Reynolds v. State

939 S.W.2d 451, 1996 Mo. App. LEXIS 2110, 1996 WL 733277
CourtMissouri Court of Appeals
DecidedDecember 24, 1996
DocketWD 52201
StatusPublished
Cited by22 cases

This text of 939 S.W.2d 451 (Reynolds v. State) is published on Counsel Stack Legal Research, covering Missouri Court of Appeals primary law. Counsel Stack provides free access to over 12 million legal documents including statutes, case law, regulations, and constitutions.

Bluebook
Reynolds v. State, 939 S.W.2d 451, 1996 Mo. App. LEXIS 2110, 1996 WL 733277 (Mo. Ct. App. 1996).

Opinion

LAURA DENVIR STITH, Judge.

Defendant Earl Reynolds’ Rule 24.035 and Rule 29.07(d) motions for post-conviction re *452 lief were dismissed by the motion court because they were not brought within the time limits set by Rule 24.035. 1 He appeals the dismissals, alleging that (1) the time limit for Rule 24.035 motions should not apply here because the facts underlying the motion were not known to him until after the time period for filing his motion had passed, and (2) his Rule 29.07(d) motion is not governed by the ninety-day time limit set out in Rule 24.035 because his claim is not cognizable under Rule 24.035. We find that Mr. Reynolds was bound by the ninety-day time limit of Rule 24.035 and that his Rule 29.07 claim is merely a restatement of his Rule 24.035 claim and hence is governed by the time limits for filing Rule 24.035 motions. We note, however, that Mr. Reynolds’ allegations, if proved, would constitute the type of manifest injustice which may be cognizable in habeas corpus should he file a petition for such relief in the appropriate court. Judgment affirmed.

I. FACTUAL AND PROCEDURAL BACKGROUND

Mr. Reynolds was charged with three counts of first-degree armed robbery and two counts of armed criminal action in connection with separate robberies of three pizza deliverymen. The case came to trial on June 3, 1991. At that time, Mr. Reynolds pleaded guilty to the robbery counts pursuant to a plea agreement. As part of the agreement, the State dismissed the armed criminal action counts and recommended three concurrent fifteen year sentences for the armed robbery counts.

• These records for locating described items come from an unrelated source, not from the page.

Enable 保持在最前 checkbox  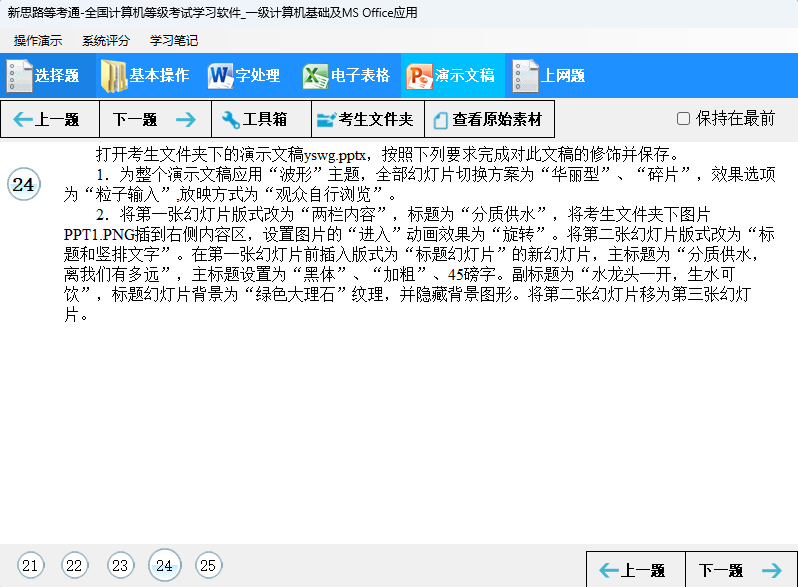click(684, 119)
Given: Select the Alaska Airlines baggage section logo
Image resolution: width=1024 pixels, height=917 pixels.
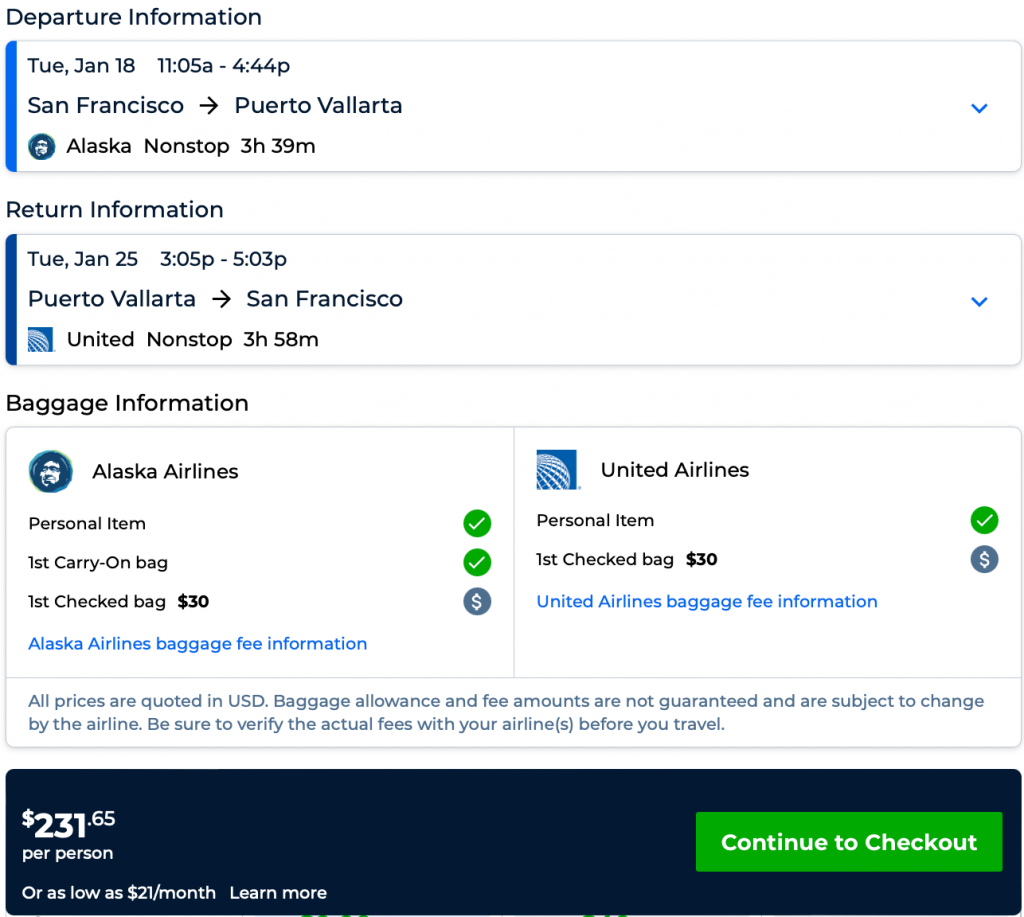Looking at the screenshot, I should (x=51, y=471).
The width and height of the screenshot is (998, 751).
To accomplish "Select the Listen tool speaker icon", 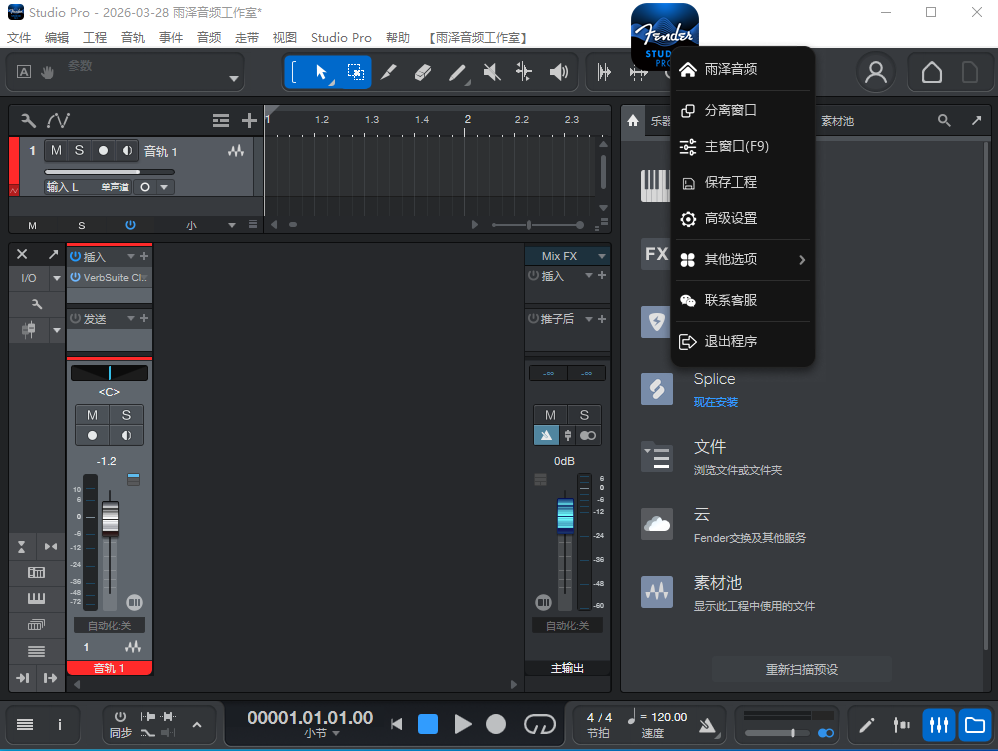I will tap(560, 72).
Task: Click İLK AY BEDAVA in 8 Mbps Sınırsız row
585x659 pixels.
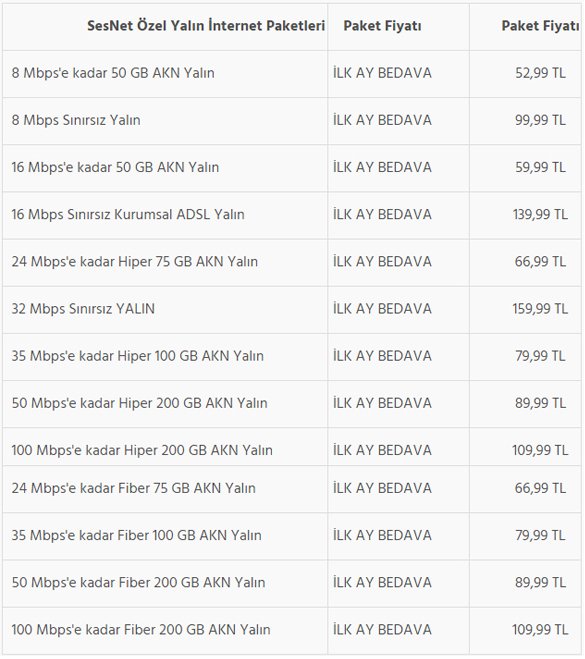Action: click(x=382, y=120)
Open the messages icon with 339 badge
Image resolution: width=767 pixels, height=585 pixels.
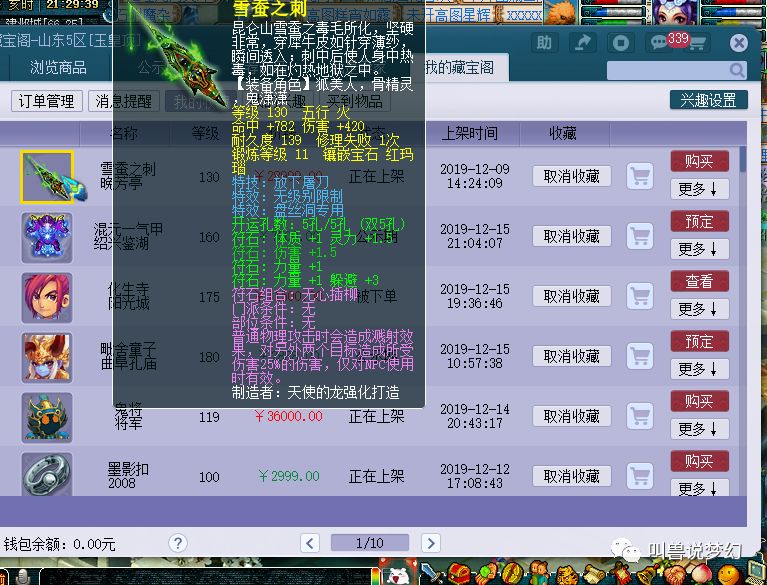point(660,43)
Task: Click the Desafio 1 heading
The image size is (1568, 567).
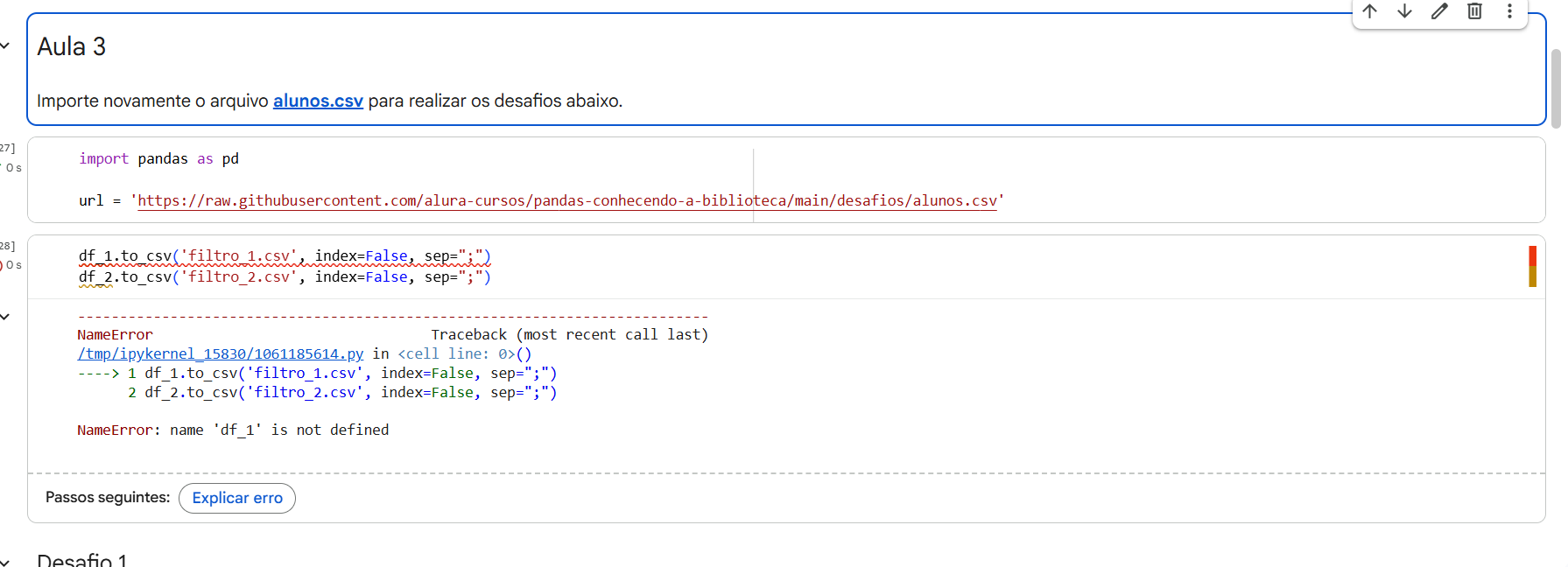Action: click(82, 560)
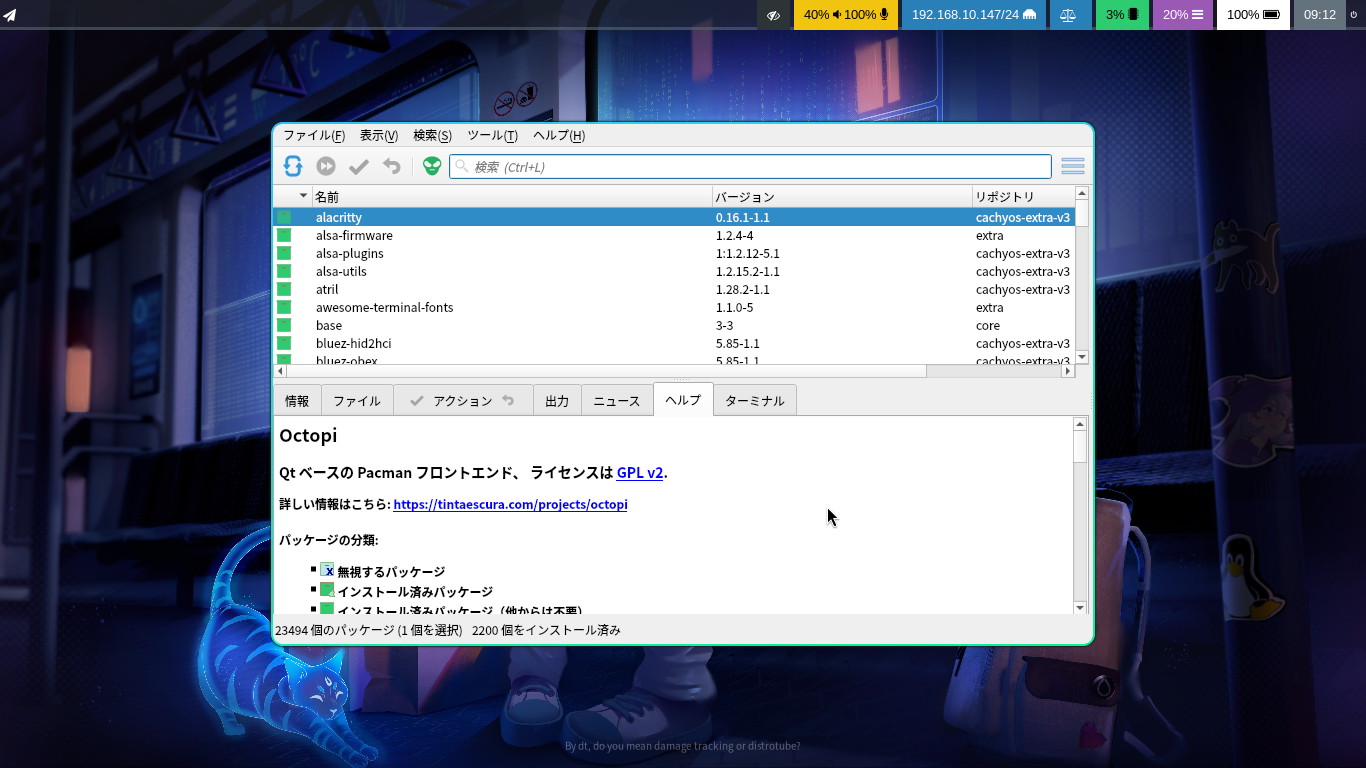
Task: Open the ツール(T) menu
Action: tap(492, 135)
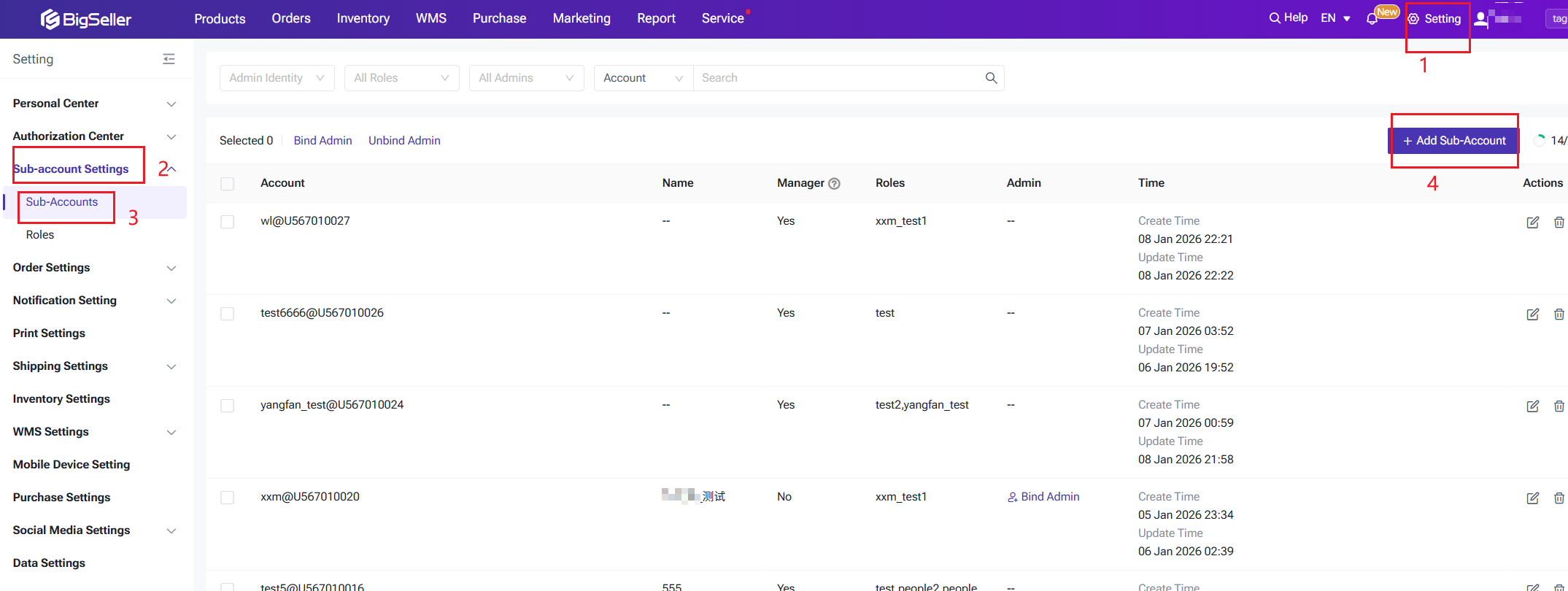Click the notification bell icon

[1372, 19]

At that time, Mr. Reynolds discussed the terms of his plea agreement with his attorney and in open court with the trial judge. Mr. Reynolds does not dispute the adequacy of the plea colloquy conducted by the trial judge. In the plea colloquy, Mr. Reynolds stated that his plea was voluntary and that no one had promised him anything not before the court to induce his plea. No mention was made of any promise that he would be released after serving 120 days. The judge sentenced Mr. Reynolds to three concurrent fifteen year terms.

Nonetheless, almost four years later, on April 17,1995, Mr. Reynolds filed a motion to correct judgment and sentence or, in the alternative, to withdraw his guilty plea in which he alleged that his attorney told him that he had reached an unconditional agreement that he would be released after serving 120 days.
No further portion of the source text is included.